── Records ──
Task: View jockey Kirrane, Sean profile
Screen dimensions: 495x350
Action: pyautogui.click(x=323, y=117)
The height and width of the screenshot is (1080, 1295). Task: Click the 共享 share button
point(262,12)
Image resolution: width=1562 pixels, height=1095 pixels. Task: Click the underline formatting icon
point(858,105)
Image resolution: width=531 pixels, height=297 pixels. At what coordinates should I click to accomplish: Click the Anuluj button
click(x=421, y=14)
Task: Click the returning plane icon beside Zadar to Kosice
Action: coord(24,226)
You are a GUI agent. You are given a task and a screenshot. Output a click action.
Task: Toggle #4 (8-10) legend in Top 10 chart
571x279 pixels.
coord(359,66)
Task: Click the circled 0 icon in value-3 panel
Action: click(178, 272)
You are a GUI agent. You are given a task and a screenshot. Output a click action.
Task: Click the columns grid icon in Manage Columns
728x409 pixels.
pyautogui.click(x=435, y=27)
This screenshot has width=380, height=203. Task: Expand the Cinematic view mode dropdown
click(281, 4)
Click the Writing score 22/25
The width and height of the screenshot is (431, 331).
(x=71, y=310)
───
▶ **Action item**: Once you have read the entries, repeat them all exactly.

▶ **Answer box**:
Task: View jockey Kirrane, Sean profile
Screen dimensions: 495x350
Action: pyautogui.click(x=323, y=117)
The height and width of the screenshot is (1080, 1295). Task: Click the 共享 share button
point(262,12)
Image resolution: width=1562 pixels, height=1095 pixels. Task: Click the underline formatting icon
point(858,105)
Image resolution: width=531 pixels, height=297 pixels. At what coordinates should I click to accomplish: Click the Anuluj button
click(x=421, y=14)
Task: Click the returning plane icon beside Zadar to Kosice
Action: coord(24,226)
You are a GUI agent. You are given a task and a screenshot. Output a click action.
Task: Toggle #4 (8-10) legend in Top 10 chart
571x279 pixels.
coord(359,66)
Task: Click the circled 0 icon in value-3 panel
Action: click(178, 272)
You are a GUI agent. You are given a task and a screenshot. Output a click action.
Task: Click the columns grid icon in Manage Columns
728x409 pixels.
pyautogui.click(x=435, y=27)
This screenshot has width=380, height=203. Task: Expand the Cinematic view mode dropdown
click(281, 4)
Click the Writing score 22/25
The width and height of the screenshot is (431, 331).
(x=71, y=310)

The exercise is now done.